Deisy Cabrera has been a small-time fixture at the murky edges of Hialeah politics for many years, one of many freelance ballot-brokers who collect absentee votes on behalf of candidates for office, usually for a fee.
But the obscure Cabrera found herself suddenly enveloped in unwanted public notoriety this week when anti-corruption Miami-Dade County cops targeted her for alleged ballot fraud, lifting the lid on what many say is a long-tolerated practice among local political operatives.
Stout and in poor health, apparently prone to dizzy spells that prevent her from driving, the 56-year-old Cabrera was nonetheless assiduous in getting around Hialeah to drum up business and collect absentee ballots from voters in apparent violation of county law.
Deisy Penton de Cabrera — she used the Anglicized “Daisy” on the business cards she handed out to voters and potential clients and kept her married name though divorced from Braulio Cabrera for 25 years — is a familiar face to operatives in Hialeah’s cut-throat political scene. The mother of two often worked in campaign offices, sometimes for pay, sometimes as a volunteer, veterans of the scene say.

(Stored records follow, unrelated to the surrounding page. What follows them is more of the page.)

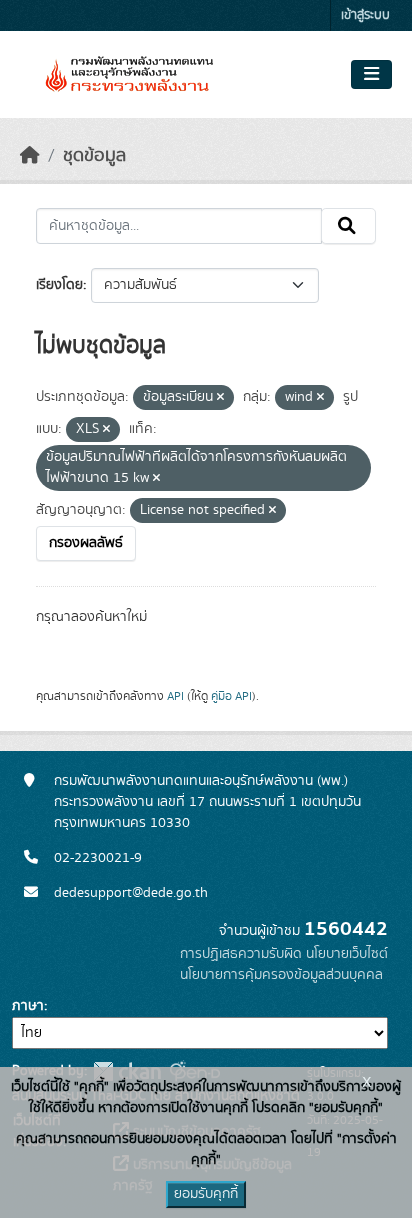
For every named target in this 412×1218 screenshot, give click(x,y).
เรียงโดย (59, 285)
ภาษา (28, 1006)
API (175, 696)
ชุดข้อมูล (94, 156)
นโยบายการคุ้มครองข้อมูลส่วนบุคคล (281, 975)
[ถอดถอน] (220, 398)
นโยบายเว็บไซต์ (347, 954)
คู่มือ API (231, 696)
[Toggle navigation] (371, 75)
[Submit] (348, 226)
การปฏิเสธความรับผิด (241, 954)
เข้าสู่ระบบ (365, 15)
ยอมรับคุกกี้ (206, 1194)
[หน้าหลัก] (30, 156)
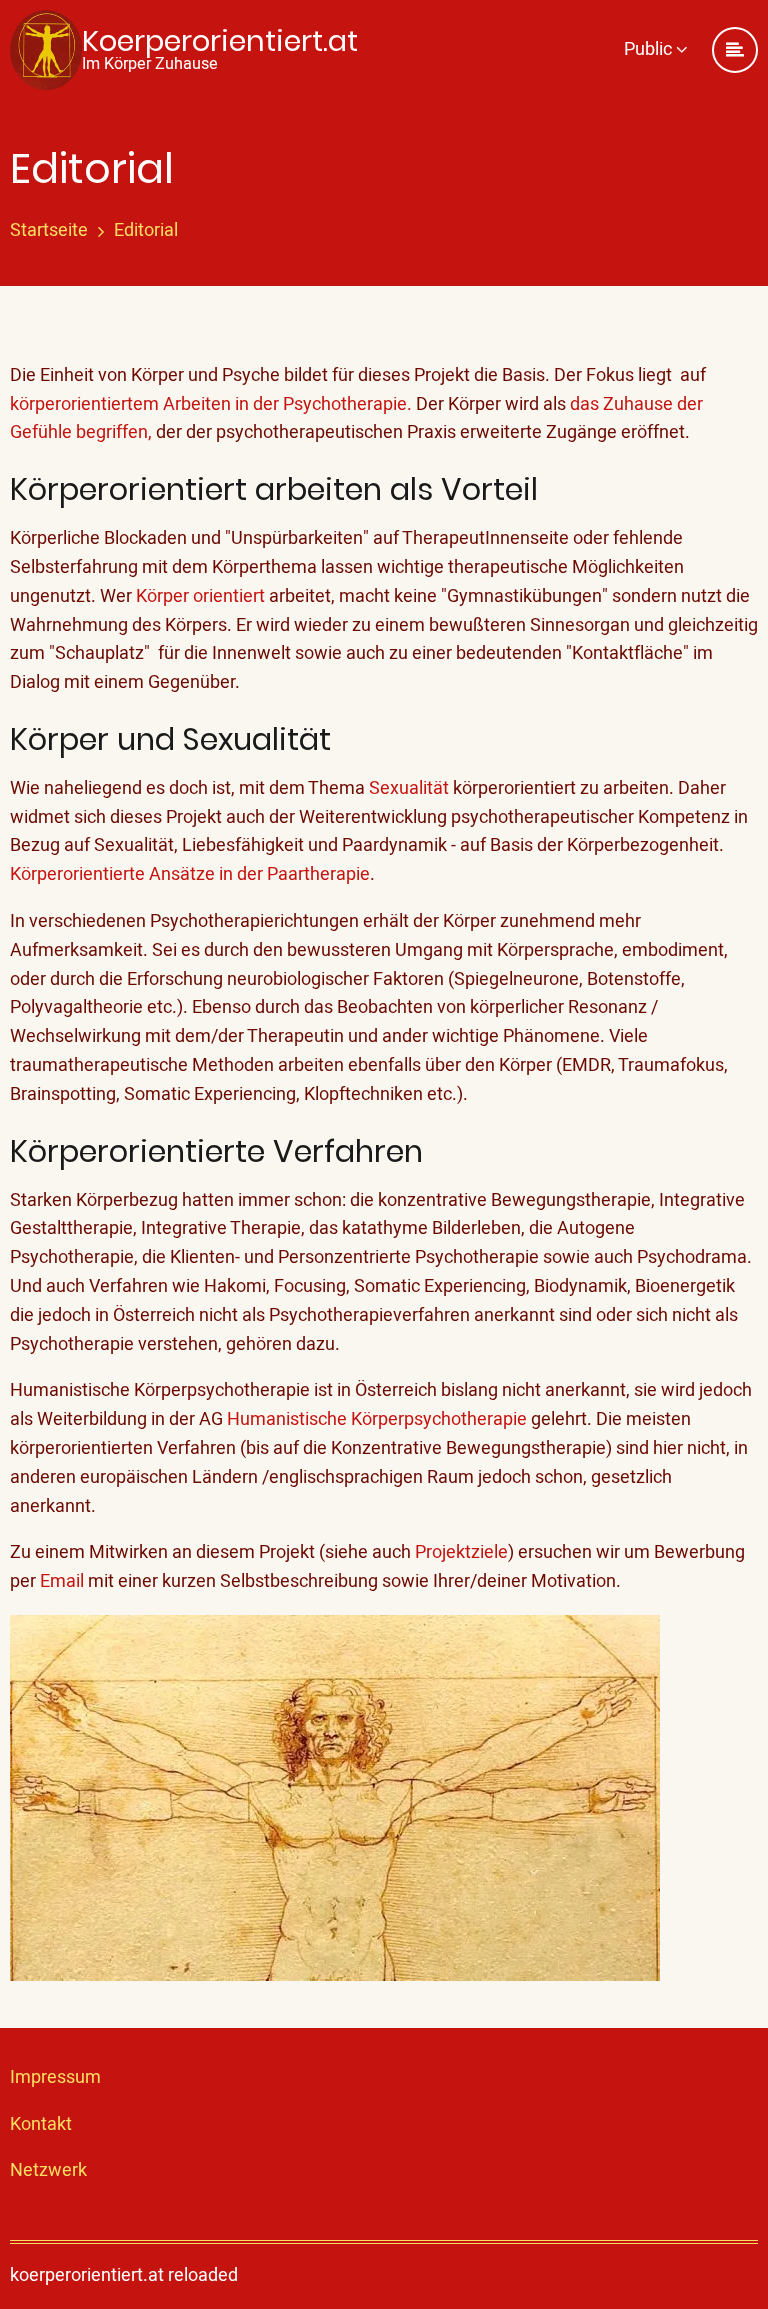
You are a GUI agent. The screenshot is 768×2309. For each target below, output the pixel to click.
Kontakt (41, 2124)
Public (650, 49)
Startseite (49, 231)
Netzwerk (48, 2170)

“People liked her, they knew her,” said Rafael “Ralph” Perez, a onetime candidate for a state legislative seat from Hialeah who employed Cabrera’s daughter, Mercedes, in his 2011 campaign. “Everyone would know who the mayor was, but they would ask her for help for the rest of the ballot. ‘Who should I vote for for judge, or this race? How should I vote on this amendment?’ People trusted her.”
“Deisy was like a lot of people,” he added. “She was known in the neighborhood. She didn’t have a lot of money. When it was election time, she volunteered or canvassed maybe for a little gas money.”

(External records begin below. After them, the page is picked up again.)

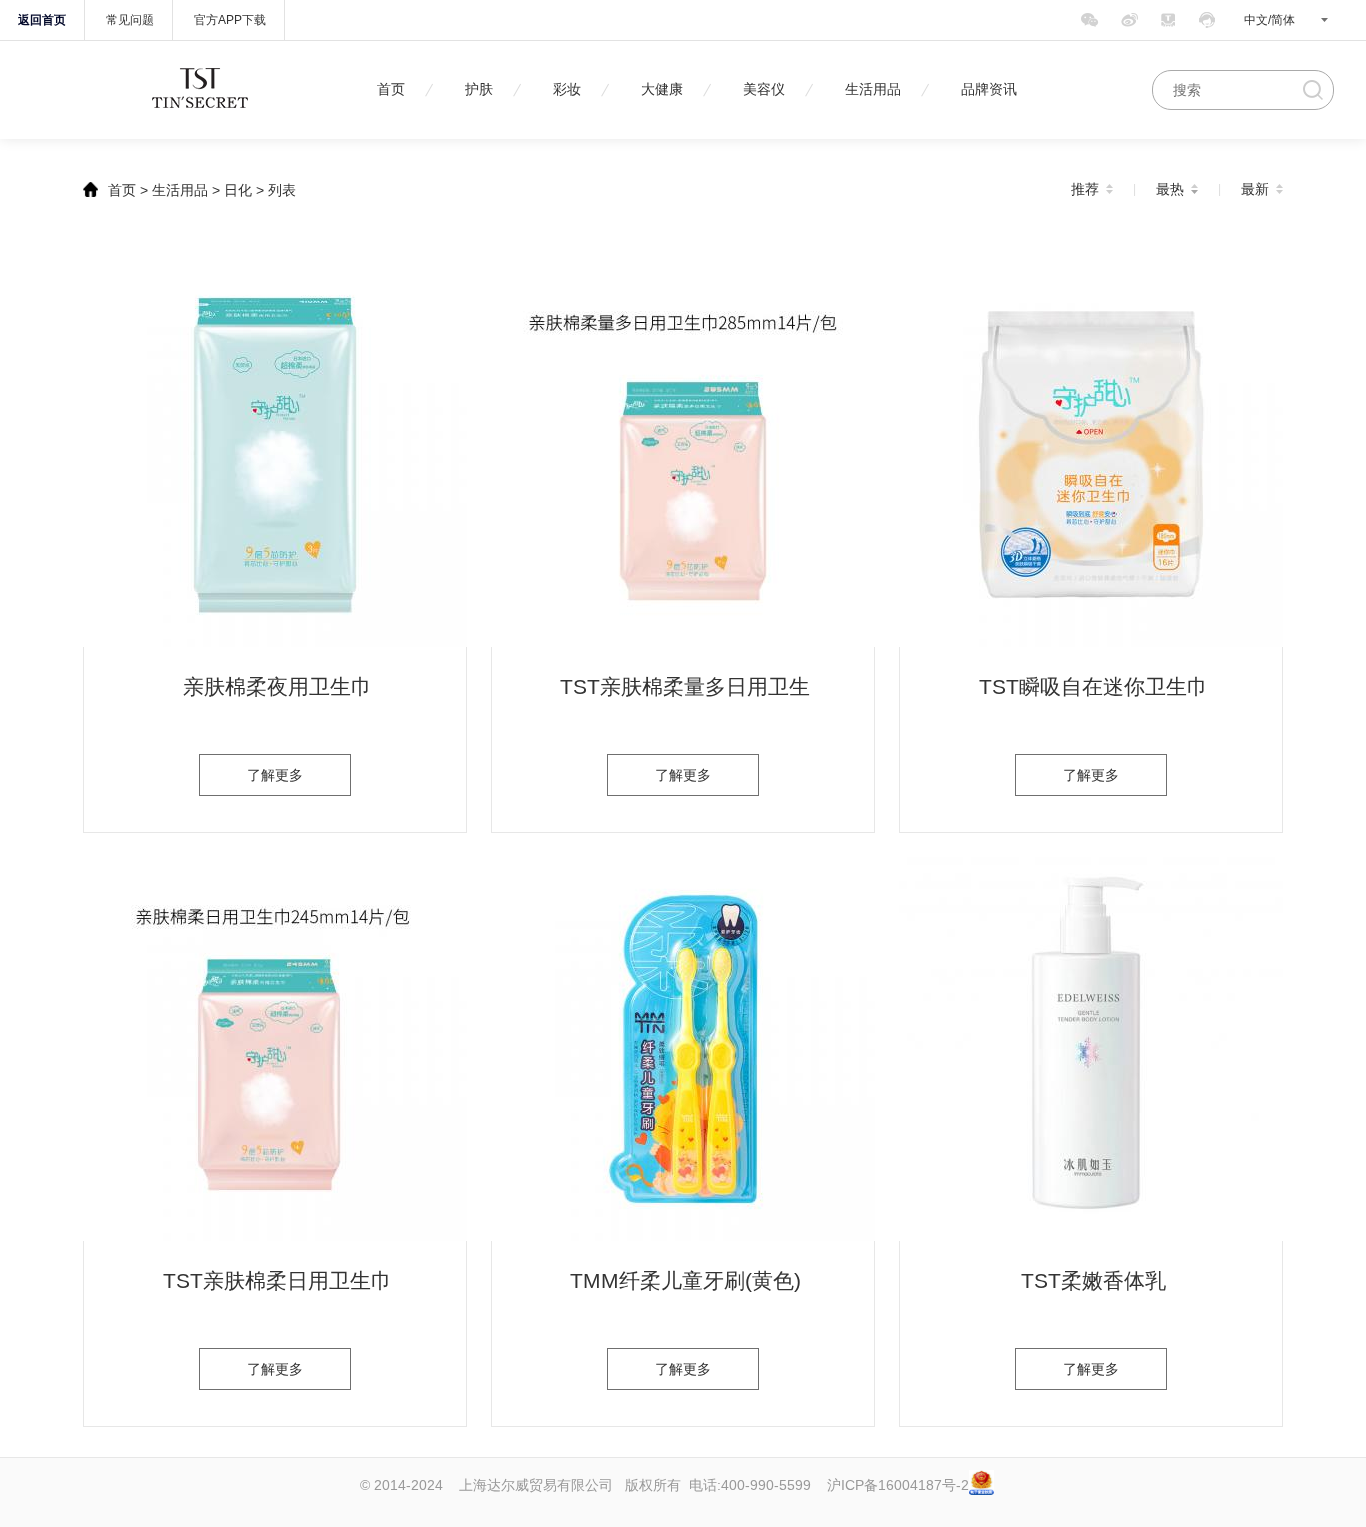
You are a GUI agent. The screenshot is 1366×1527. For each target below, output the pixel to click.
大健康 (662, 89)
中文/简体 (1269, 20)
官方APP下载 (230, 20)
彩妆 (567, 89)
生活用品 (873, 89)
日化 (238, 190)
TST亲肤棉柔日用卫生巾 (277, 1280)
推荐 (1085, 189)
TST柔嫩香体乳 (1093, 1280)
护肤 (479, 89)
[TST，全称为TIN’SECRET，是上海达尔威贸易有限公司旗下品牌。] (200, 110)
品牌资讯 (989, 89)
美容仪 (764, 89)
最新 (1255, 189)
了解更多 (275, 775)
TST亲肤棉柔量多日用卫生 (685, 686)
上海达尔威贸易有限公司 (536, 1485)
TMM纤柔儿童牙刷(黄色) (685, 1280)
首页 (391, 89)
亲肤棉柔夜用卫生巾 (277, 686)
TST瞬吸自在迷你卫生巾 (1093, 686)
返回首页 (42, 20)
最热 (1170, 189)
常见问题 (130, 20)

Cabrera also cultivated numerous voters from whom she collected — and whom she sometimes helped fill out — absentee ballots.
Several voters whose ballots Cabrera had in her possession when she was detained say the boletera reliably turned up election after election to make sure they had requested absentee ballots, which she would offer to pick up to take to the post office. Two illiterate voters say Cabrera also suggested whom they should vote for after they told her they were unfamiliar with the candidates.
Some candidates and campaign officials said Cabrera had also recently approached them with an offer to collect ballots on their behalf.
Several voters said Cabrera even buttonholed them at the Sedano’s supermarket on Hialeah’s West 12th Avenue to make sure they had requested absentee ballots for the Aug. 14 primaries from the county elections department.
“She said, ‘I’ll come and get it’,” said Ana M. Perez , who ran into Cabrera at the Sedano’s about a month ago. Perez said the two are acquaintances from the province of Sancti Spiritus in central Cuba, but she didn’t know how Cabrera knew she had requested an absentee ballot.
Perez said ballot brokers frequently work the Sedano’s, asking shoppers if they are U.S. citizens and whether they have received a ballot in the mail. Perez said she gave Cabrera her home address, and about two days later Cabrera came by and picked up the ballot. Perez insisted she filled out the ballot herself.